Downing Street is normally given 10 working days to clear an ISC report, to ensure it contains no classified matters, according to ISC sources – although No 10 has disputed this, saying the process typically takes six weeks.

No 10 sources said that clearance was not expected to be given on Friday, leaving only Monday and Tuesday for the document to appear before parliament dissolves. It cannot be published when the Commons does not sit, meaning if approval is withheld it will not appear before next month’s general election, which has already prompted allegations by opposition politicians of a cover-up.

Speaking in the House of Commons on Thursday, Grieve said no explanation had been given for the “apparent delay”, with the report passed to Downing Street on 17 October. Sources said Britain’s spy agencies had already signed off the report before it was passed to No 10 for final sign off.

Two sources told BuzzFeed that British intelligence found no evidence of Russian meddling in either the 2016 referendum vote or the 2017 general election. However, Steele’s involvement in the committee’s unpublished dossier raises the stakes considerably. Before going into private business intelligence, Steele spent 22 years as an MI6 officer, including four years at the British embassy in Moscow, where he watched the collapse of the Soviet Union.

In 2006 Steele led the MI6 investigation into the polonium killing of Litvinenko, a former FSB officer turned dissident. Steele swiftly concluded the Russian state was responsible. A 2015-16 public inquiry ruled that Vladimir Putin had “probably approved” the hit carried out by two Moscow assassins.

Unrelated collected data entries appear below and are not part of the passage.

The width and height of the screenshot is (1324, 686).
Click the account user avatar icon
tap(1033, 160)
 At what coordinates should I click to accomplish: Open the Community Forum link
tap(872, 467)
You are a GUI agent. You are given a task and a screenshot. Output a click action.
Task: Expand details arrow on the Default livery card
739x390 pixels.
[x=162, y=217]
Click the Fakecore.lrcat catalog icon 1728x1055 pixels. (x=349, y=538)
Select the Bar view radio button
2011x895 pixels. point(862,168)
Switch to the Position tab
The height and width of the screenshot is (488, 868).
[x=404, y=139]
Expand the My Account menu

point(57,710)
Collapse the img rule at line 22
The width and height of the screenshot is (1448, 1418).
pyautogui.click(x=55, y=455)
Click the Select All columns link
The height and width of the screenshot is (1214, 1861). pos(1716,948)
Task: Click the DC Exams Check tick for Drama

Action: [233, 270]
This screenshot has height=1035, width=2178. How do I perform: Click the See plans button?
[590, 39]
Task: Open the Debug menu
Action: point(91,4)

Steele’s privately commissioned dossier on Trump and Russia – leaked in January 2016 – said that the Kremlin had been cultivating the future US president for at least five years. In April the US special counsel Robert Mueller corroborated Steele’s central claim that the Russians ran a “sweeping and systematic” operation in 2016 to help Trump win.

Since then Steele’s firm Orbis has documented attempts by Russia to influence election outcomes in several European states. Unlike in Soviet times, when the Kremlin supported western communists, Moscow now uses covert and overt methods to boost populist far-right parties, including via social media.

The intelligence and security committee exists to provide cross-party oversight of the government’s security and intelligence activities. It meets weekly in secret at undisclosed locations, although its reports are made public.

The committee’s inquiry in Russian activity in the UK began in November 2017, and research was commissioned from the intelligence agencies, while submissions were sought from third-party experts.

Four months later, the novichok poisoning of Sergei and Yulia Skripal in Salisbury intensified the committee’s programme of work. Written evidence was collected by the end of June 2018, and oral hearings were held in the second half of 2018.

The committee’s annual report said that members examined allegations about “Russia’s interference in the UK’s EU referendum and the possible interference with UK political parties’ data”.

Experts who gave evidence were informed on Wednesday evening that the report was due to be published imminently. The decision to stop it from coming out is being seen inside Whitehall as unusual.